Stored data:
== Segment start ==

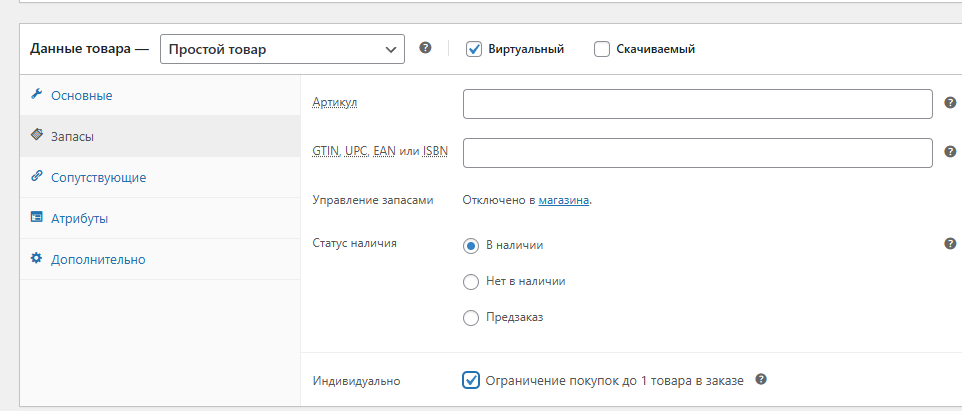Open the магазина settings link
962x411 pixels.
click(564, 200)
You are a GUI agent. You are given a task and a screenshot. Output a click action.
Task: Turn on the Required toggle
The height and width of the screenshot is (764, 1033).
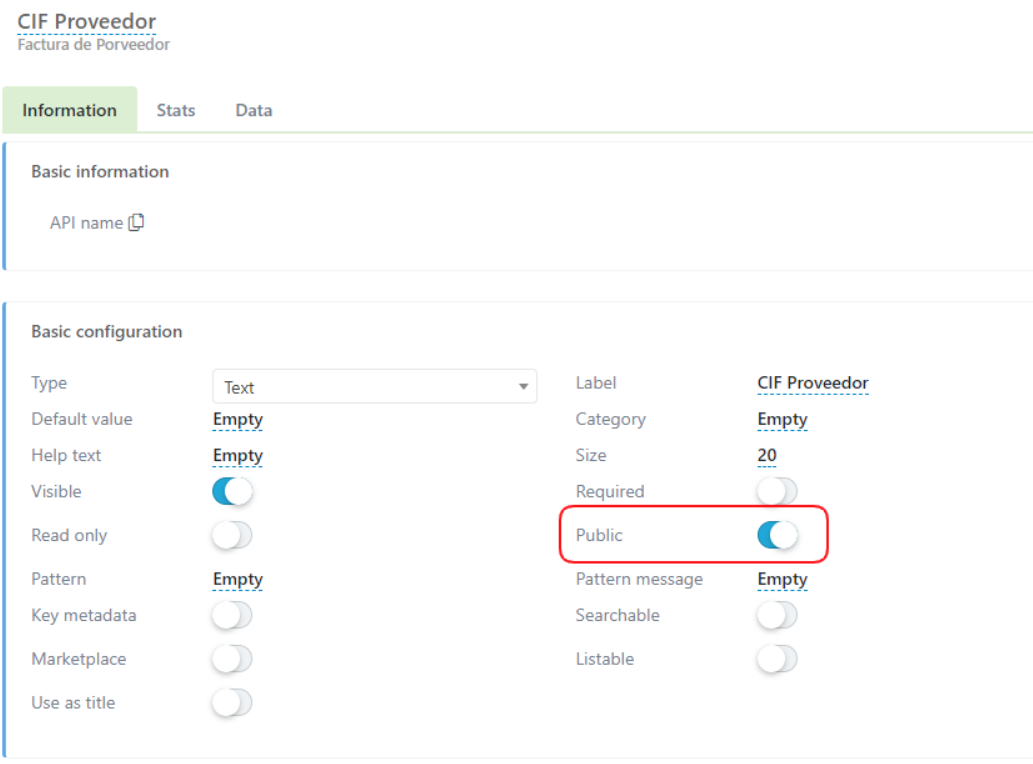[777, 492]
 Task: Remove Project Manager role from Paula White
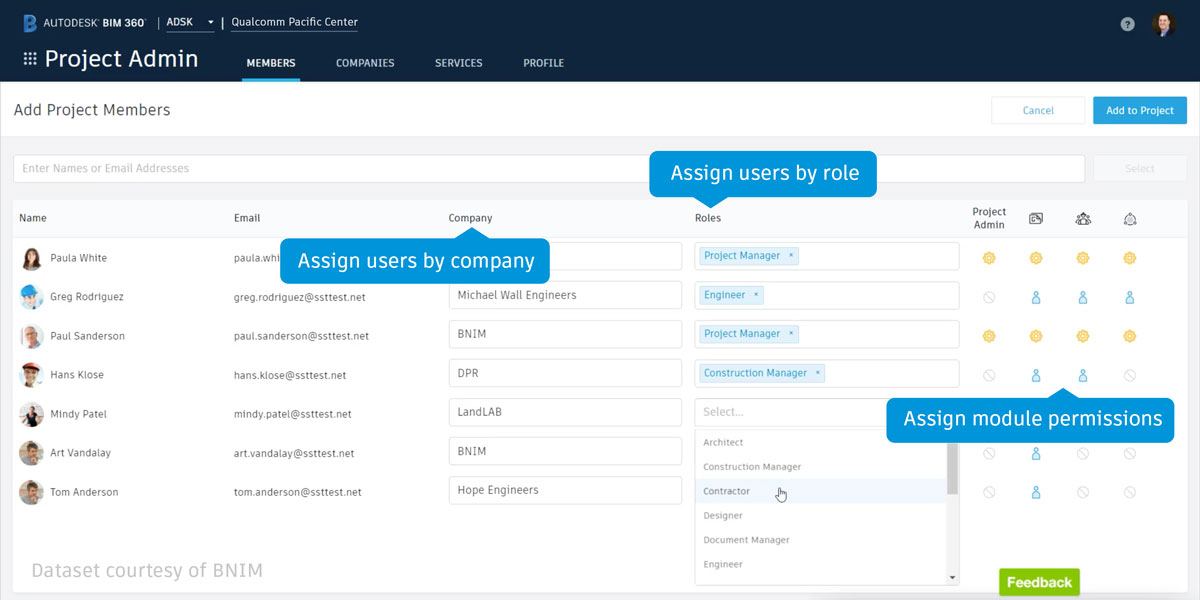[791, 256]
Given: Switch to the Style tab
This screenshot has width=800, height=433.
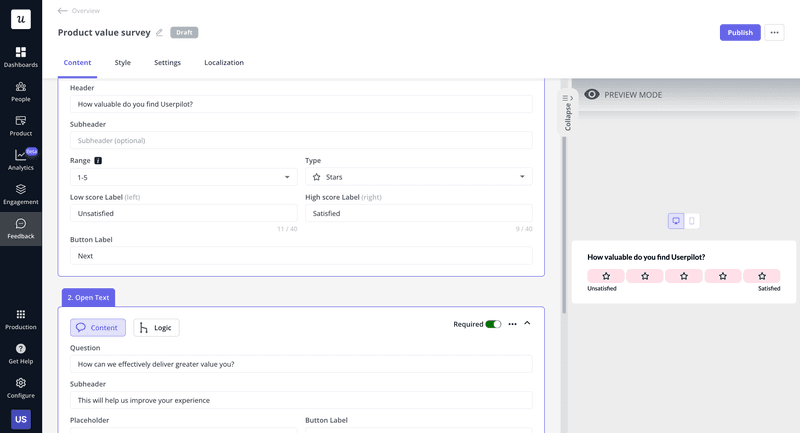Looking at the screenshot, I should 122,63.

== Segment end ==

_AIM OF THE TASK_. Starting with the line that contains "You are a GUI", print every line through the end of the data exactly as written; omit all pictures and add nothing else.

_RESPONSE AREA_.
You are a GUI agent. You are given a task and a screenshot. Output a click action.
Task: Turn on the Required toggle
The height and width of the screenshot is (764, 1033).
[777, 492]
 Task: Remove Project Manager role from Paula White
[791, 256]
Given: Switch to the Style tab
This screenshot has width=800, height=433.
Looking at the screenshot, I should 122,63.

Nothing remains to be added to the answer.